La anestesia epidural es uno de los métodos más efectivos y comunes para aliviar el dolor durante el parto. Consiste en la introducción de un catéter epidural, un tubo flexible y muy fino, en la zona lumbar (aproximadamente entre las vértebras L2-L3) a través de una aguja guía. Este catéter permite la administración continua de anestesia local para bloquear las raíces nerviosas que transmiten el dolor durante las etapas de dilatación y expulsivo.

¿Cuándo debe retirarse el catéter epidural?
No existen guías de práctica clínica que establezcan un tiempo exacto y estandarizado para la retirada del catéter epidural tras el parto o una cesárea. La decisión debe basarse en las necesidades individuales de cada paciente. En términos generales, la evidencia y la práctica clínica habitual sugieren lo siguiente:
- El catéter debe permanecer colocado mientras sea necesario para el control del dolor.

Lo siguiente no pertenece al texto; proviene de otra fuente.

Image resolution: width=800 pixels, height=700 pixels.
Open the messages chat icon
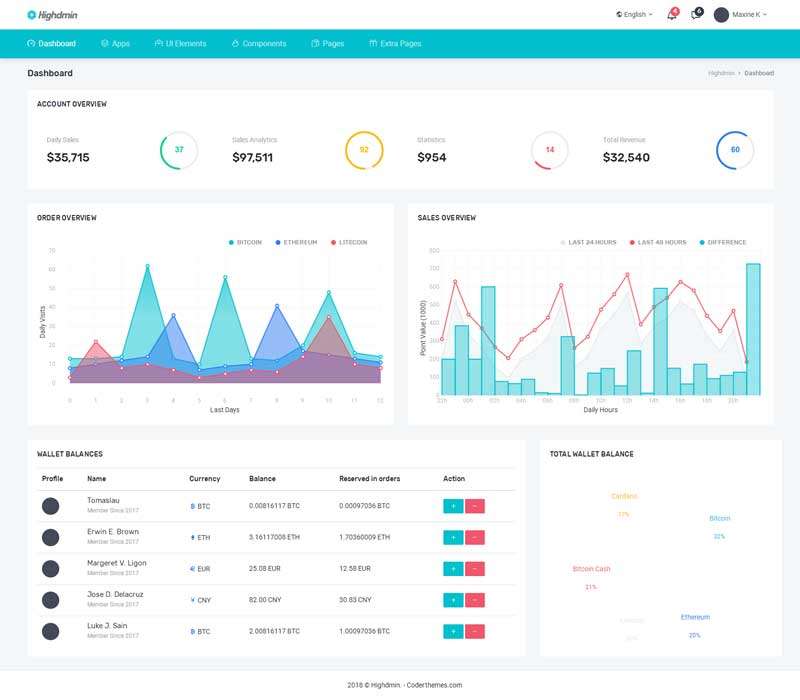point(695,15)
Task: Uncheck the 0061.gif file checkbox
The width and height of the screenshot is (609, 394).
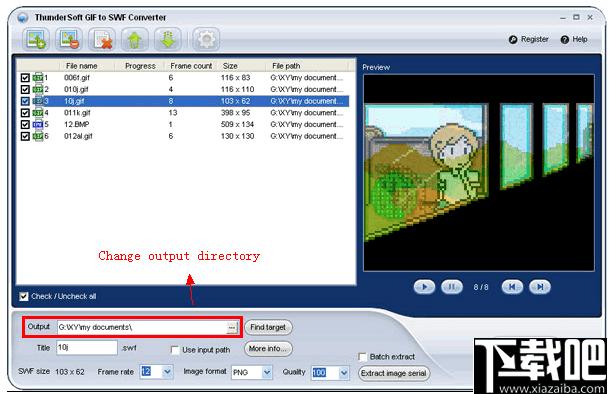Action: [25, 78]
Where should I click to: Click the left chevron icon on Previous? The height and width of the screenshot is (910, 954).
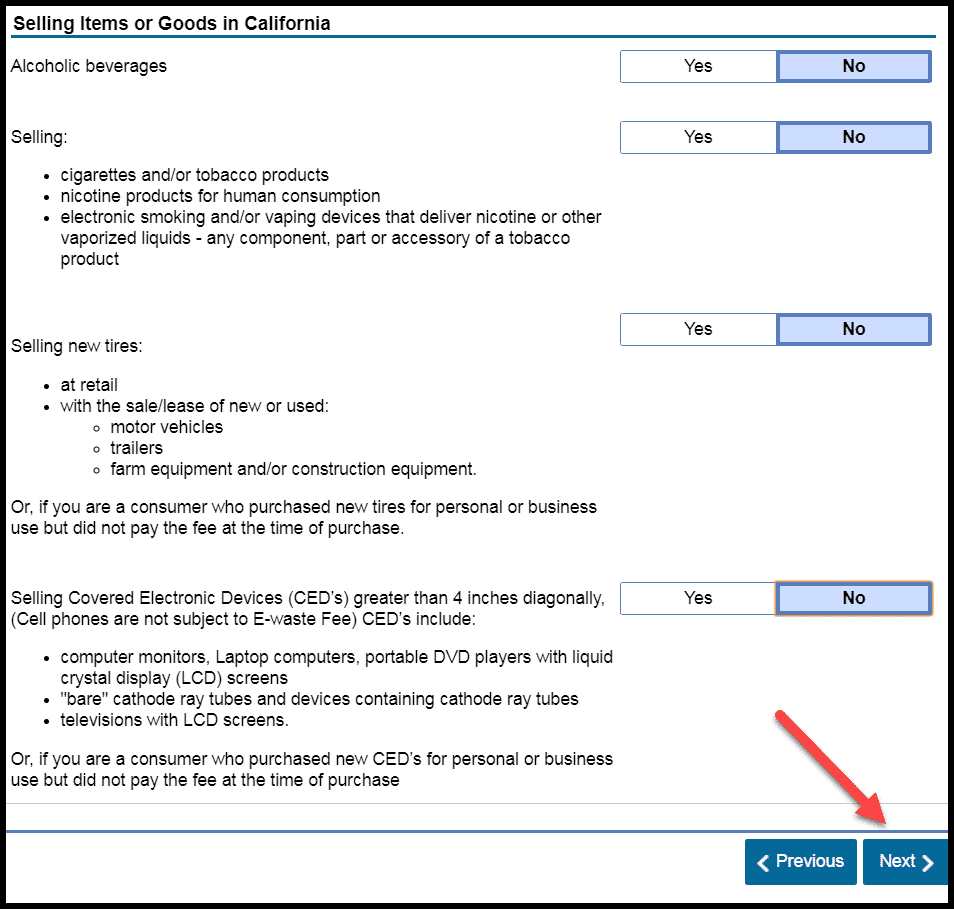764,863
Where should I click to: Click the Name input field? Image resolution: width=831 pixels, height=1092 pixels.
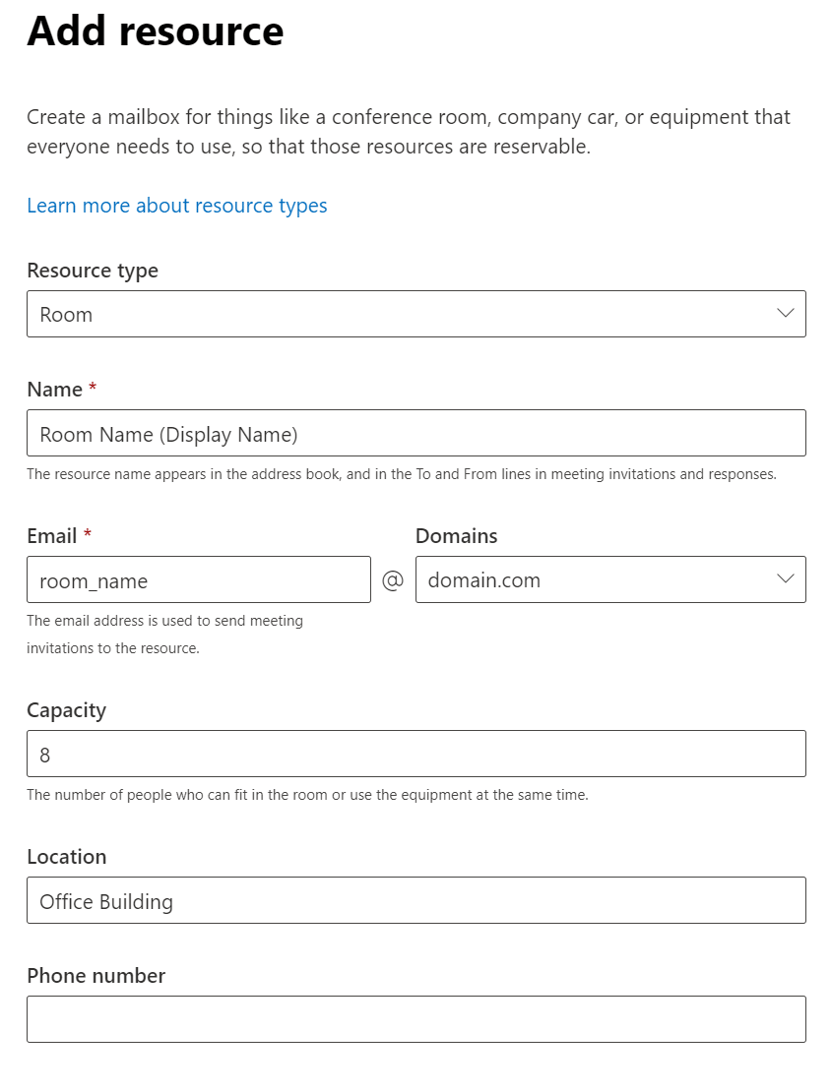click(x=416, y=432)
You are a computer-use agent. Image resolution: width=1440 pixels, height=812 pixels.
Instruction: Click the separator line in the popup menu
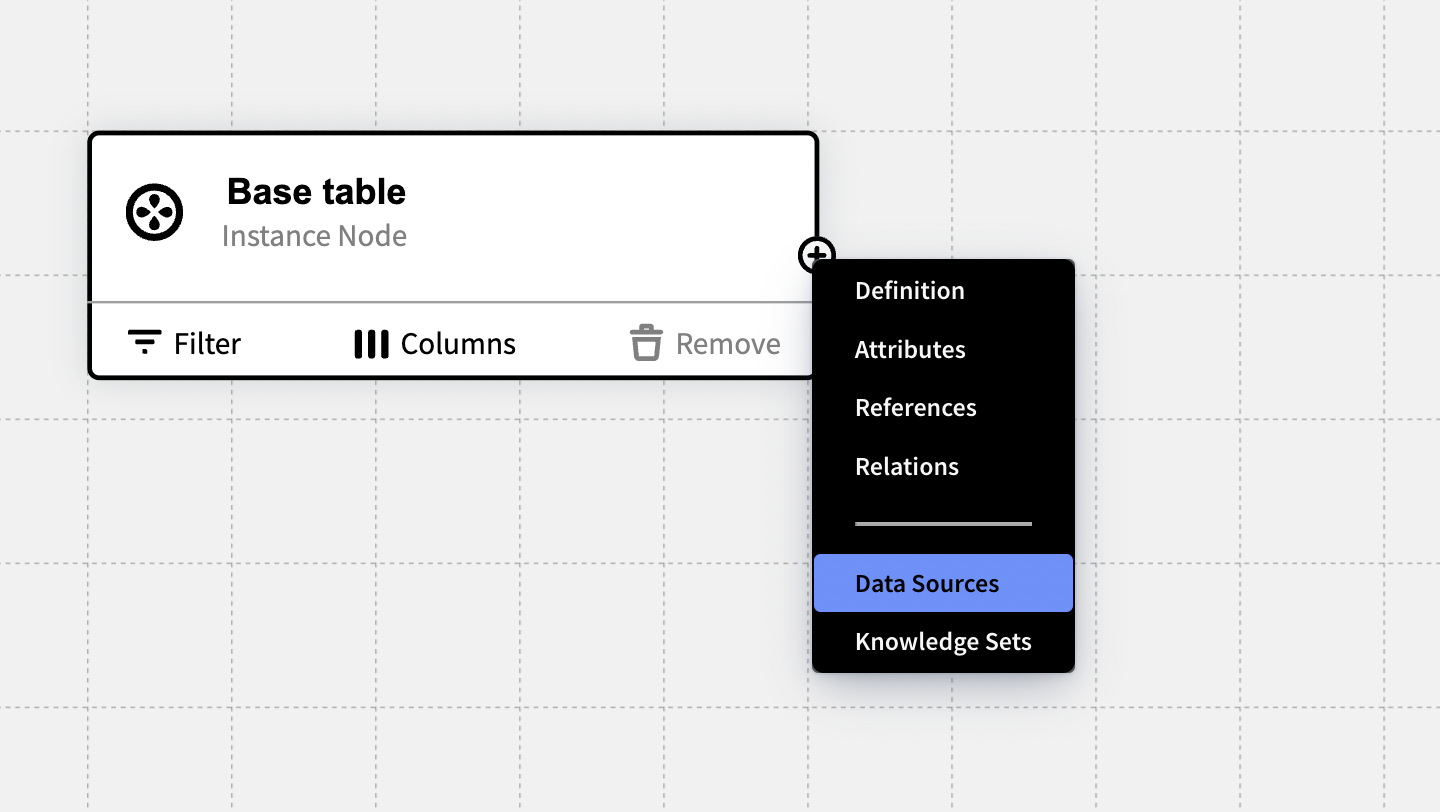pos(942,523)

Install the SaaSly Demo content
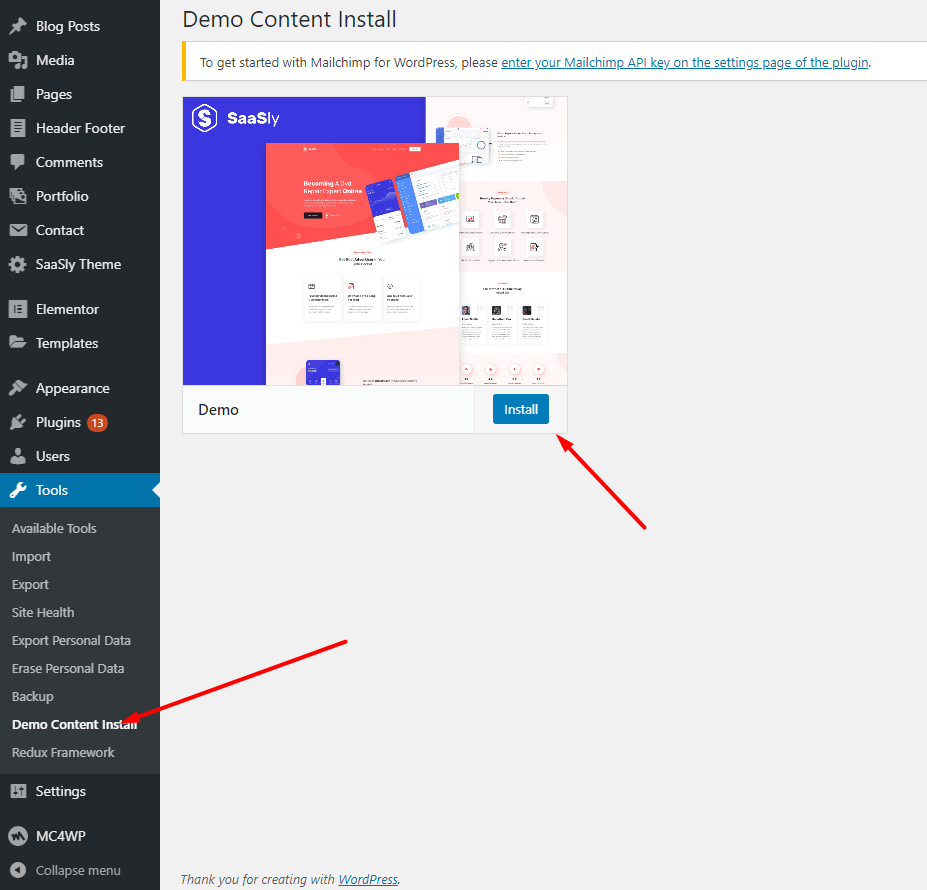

- La retirada se recomienda cuando la paciente es capaz de tolerar la medicación analgésica por vía oral de forma eficaz.
- Habitualmente, en pacientes quirúrgicas, se deja colocado durante las 24 a 48 horas posteriores a la intervención.
- La tasa de complicaciones, como el desprendimiento prematuro o la infección, aumenta con la duración del tratamiento, por lo que su mantenimiento debe estar siempre justificado por el nivel de dolor.
Consideraciones importantes antes de la retirada
La retirada del catéter es un procedimiento que debe estar coordinado con el estado de salud general de la mujer y su medicación. Es fundamental tener en cuenta:
| Situación clínica | Recomendación de seguridad |
|---|---|
| Tratamiento anticoagulante | Debe existir una coordinación estricta entre el anestesista y el manejo de anticoagulantes para reducir el riesgo de hematoma epidural. |
| Uso de Heparina (HBPM) | El catéter debe retirarse al menos 10-12 horas después de la última dosis y no administrar la siguiente dosis hasta 2 horas después de la retirada. |
| Uso de Warfarina | Es necesario comprobar el valor de INR; un valor menor a 1,5 suele considerarse seguro para la retirada. |
Cuidados y monitorización posparto
Durante el puerperio, el equipo de enfermería y el anestesista deben evaluar diariamente a la paciente que ha recibido analgesia neuroaxial. Es vital detectar signos de alerta como:
- Signos de infección: Enrojecimiento, calor, prurito, tumefacción o secreción purulenta en el sitio de inserción.
- Complicaciones neurológicas: Cambios en el estado neurológico, dolor de espalda de nueva aparición o debilidad motora persistente.
- Función vesical: Es necesario prevenir la retención urinaria y la sobredistensión de la vejiga, que pueden ocurrir tras el parto.
Epidural postoperatoria para controlar el dolor: qué es
Si la paciente manifiesta síntomas como parestesia persistente, vómitos, o si la analgesia resulta inadecuada, se debe contactar inmediatamente con la unidad del dolor. La evaluación temprana es clave para garantizar una recuperación sin secuelas y asegurar la seguridad de la madre durante su estancia hospitalaria.